Anzi una vulnerabilità, a detta di molti, ancora più infida, poiché è in grado di aggirare qualunque meccanismo di protezione applicato agli ActiveX, è quella scoperta da Georgi Guninski ed è legata alla possibilità di “eseguire” documenti di Microsoft Office attraverso la tecnica di incapsulamento dei controlli ActiveX che fa uso dei ben noti tag <object></object>.

In pratica il problema risiede in una carenza nel meccanismo di verifica che il sistema operativo Windows compie quando, ad esempio, un tipico file di database con estensione .mdb viene caricato dal browser o dal client di posta attraverso i tag citati: non appena il client ha terminato di scaricare il file esso invoca immediatamente l’applicativo Access per aprirlo e tutto questo accade prima che l’utente abbia ricevuto una notifica sulla pericolosità della operazione con la conseguenza che, se il file contiene qualche macro VBA nociva, essa viene eseguita in modo del tutto automatico.

Infine la terza ed ultima categoria di vulnerabilità che affrontiamo è quella concernente gli attacchi tramite gli allegati di posta elettronica.

In questi casi il rischio è quello della esecuzione di codice infido che può nascondere al suo interno virus, worm e cavalli di troia.

Peraltro le tecniche che si possono adottare al riguardo sono molto varie e vanno dalla persuasione, diretta a convincere l’utente ad aprire o salvare il file allegato, fino all’impiego di tecniche più sofisticate che producono come risultato l’esecuzione nascosta del file oppure il suo salvataggio sul disco locale e la successiva esecuzione senza nessun intervento o consapevolezza da parte dell’utente stesso.

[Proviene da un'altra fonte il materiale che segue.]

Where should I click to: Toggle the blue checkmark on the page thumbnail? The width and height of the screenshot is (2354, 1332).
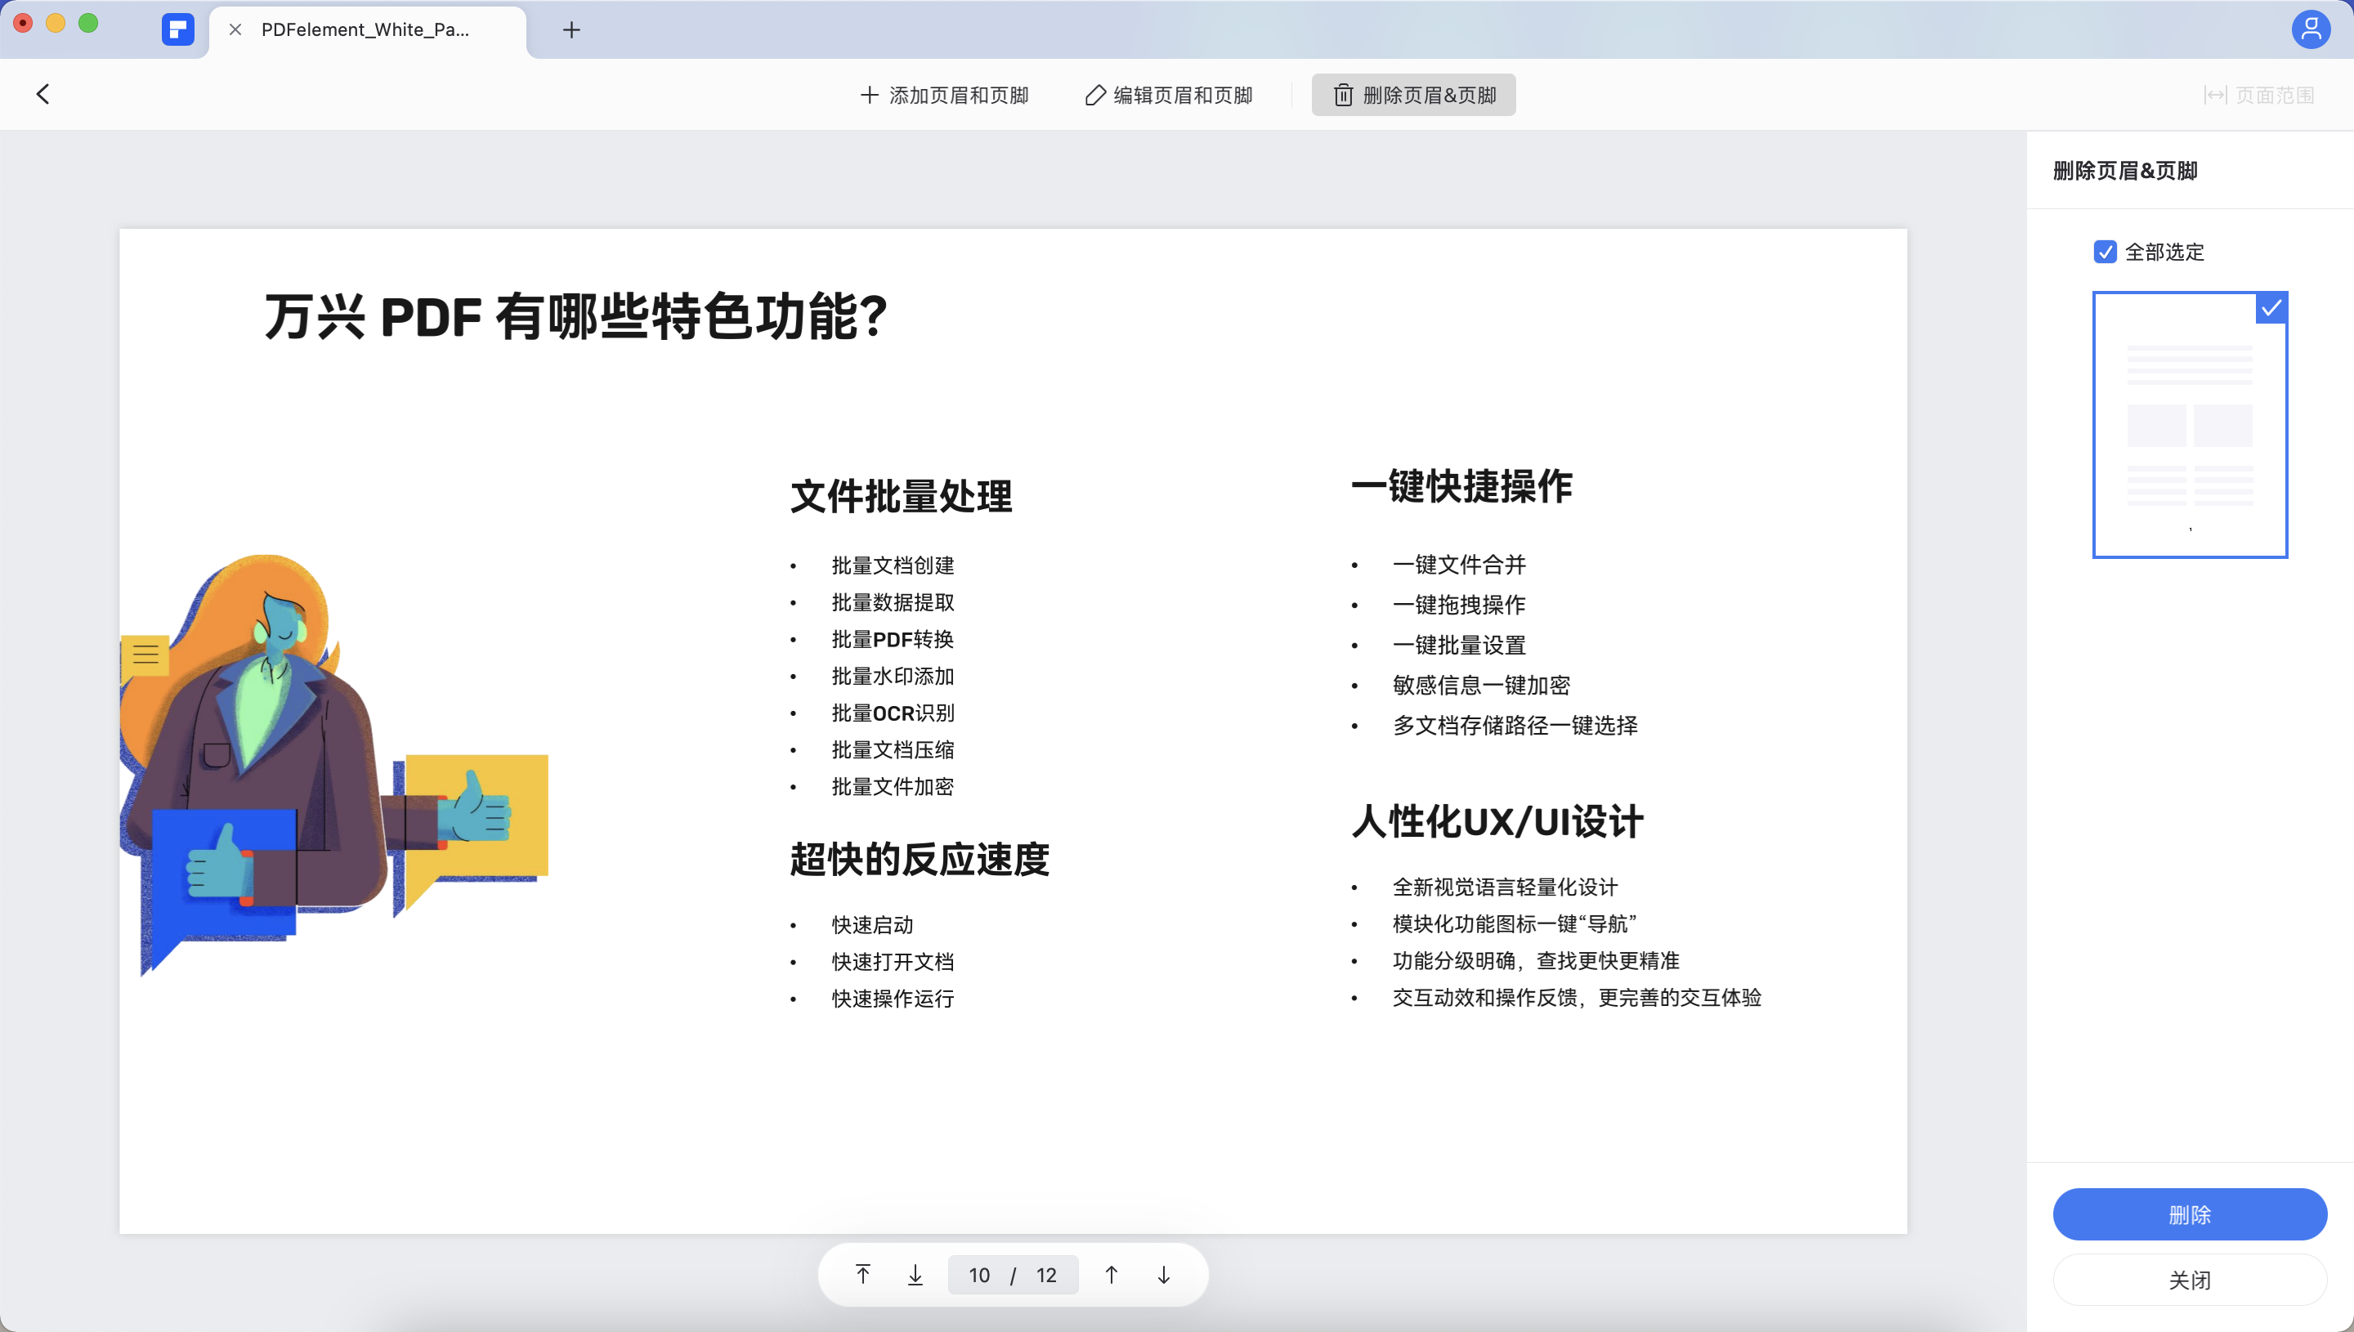point(2273,308)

In particolare una delle forme di attacco più insidiosa è quella che prevede l’impiego dei file cd. scrap aventi una estensione del tipo .shs o .shb. 

Questi file, la cui estensione viene nascosta per default in base all’impostazione della chiave di registro HKEY_CLASSES_ROOTShellScrapNeverShowExt, sono dei wrapper, cioè una sorta di contenitori per altri oggetti incorporati che possono essere non soltanto documenti di Office ma anche altri tipi di file. 

Quando un file shs, la cui icona assomiglia molto a quella dei comuni file di testo, viene eseguito automaticamente viene anche eseguito l’oggetto incorporato.

Inoltre, tramite l’Object Packager di Microsoft, è addirittura possibile associare dei comandi all”oggetto incorporato con tutte le conseguenze che ciò può comportare.